STORED ROWS -
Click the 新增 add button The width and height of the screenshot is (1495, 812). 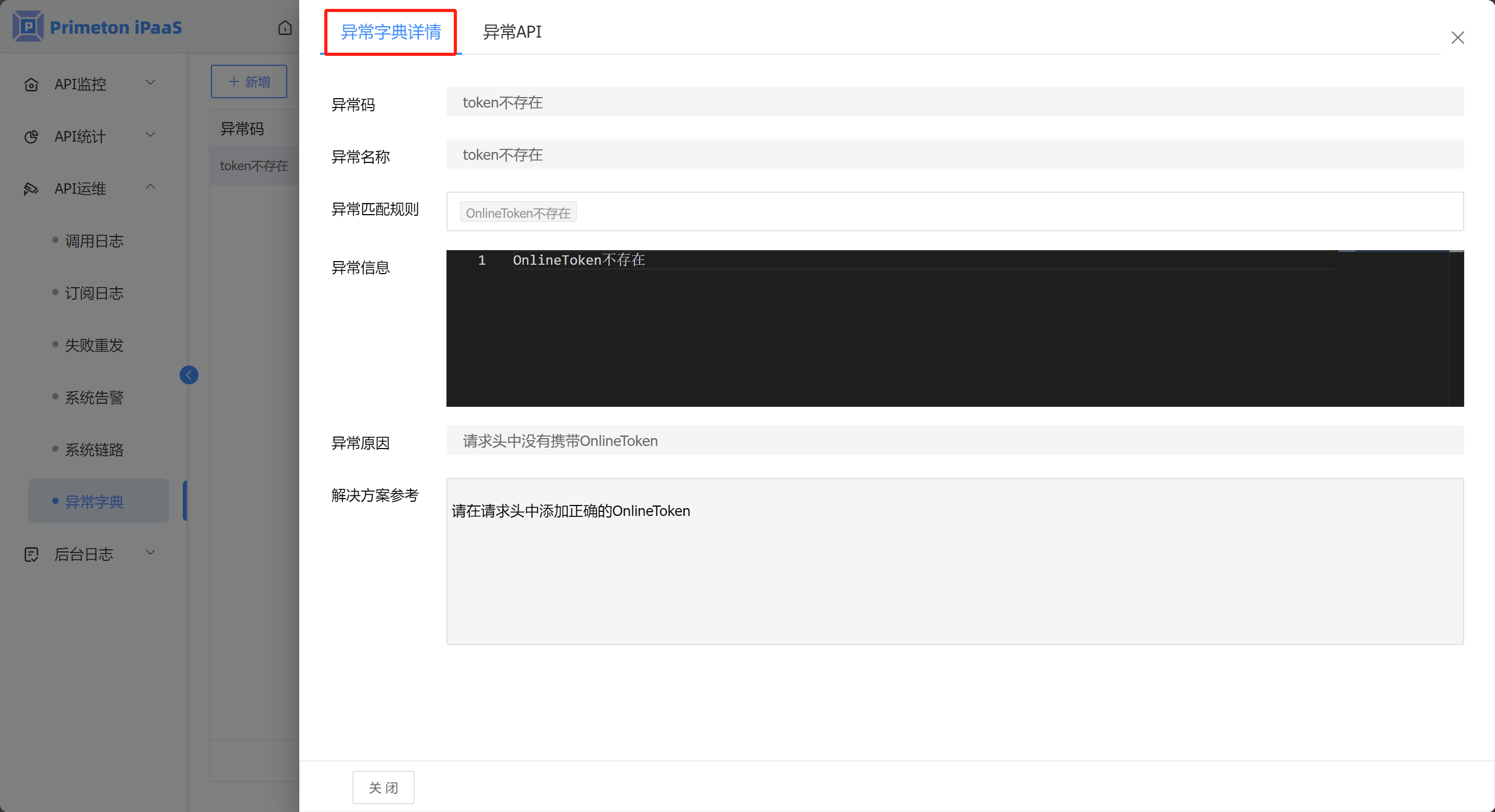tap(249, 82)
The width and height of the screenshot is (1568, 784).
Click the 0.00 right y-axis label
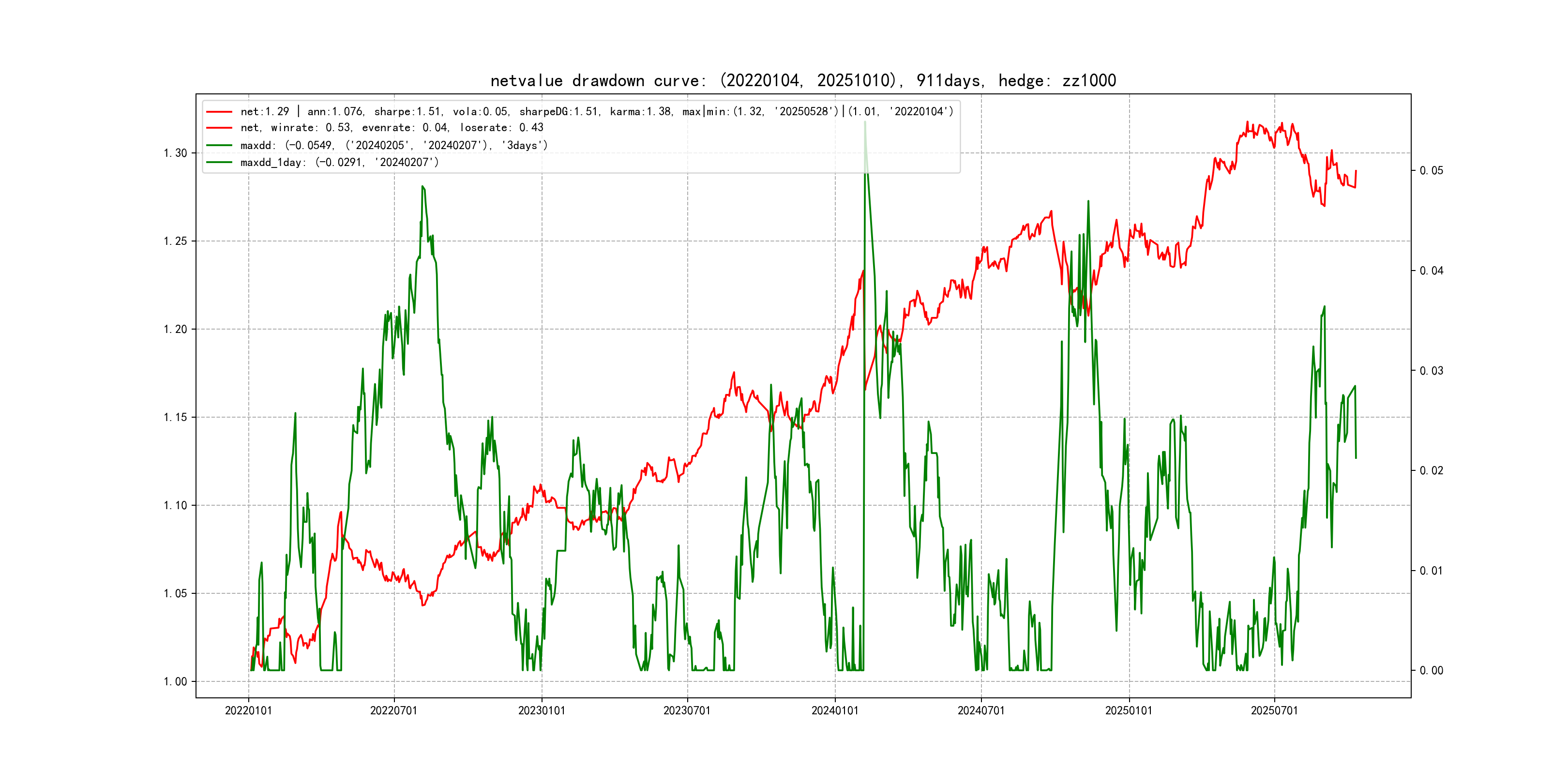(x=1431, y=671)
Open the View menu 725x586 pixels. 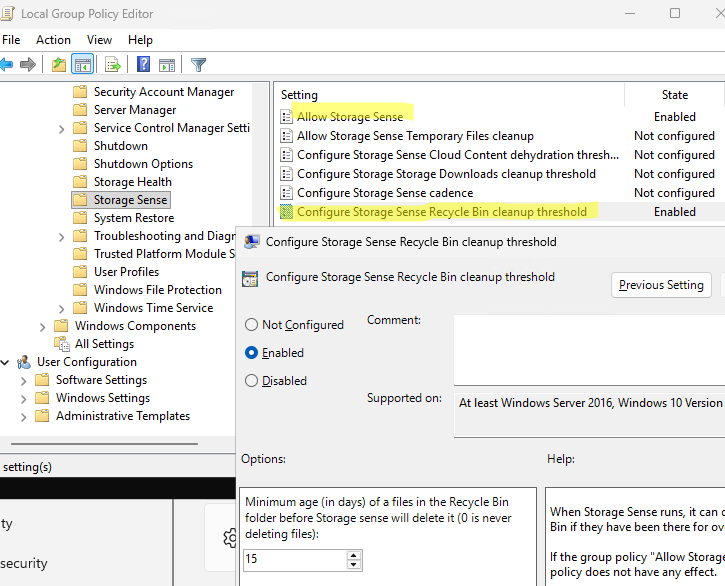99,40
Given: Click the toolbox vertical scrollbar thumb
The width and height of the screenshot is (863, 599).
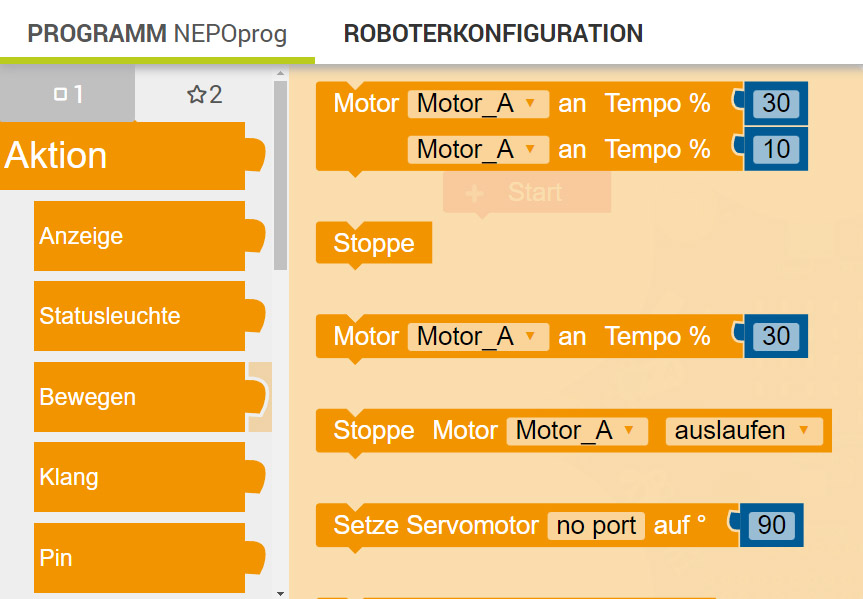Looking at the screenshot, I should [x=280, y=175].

WHAT IS BEING ASKED - Please copy the material above from the line containing "Given: Click the" through its final line, leaving the pictures out.

FINISHED EXERCISE -
Given: Click the toolbox vertical scrollbar thumb
The width and height of the screenshot is (863, 599).
Looking at the screenshot, I should [x=280, y=175].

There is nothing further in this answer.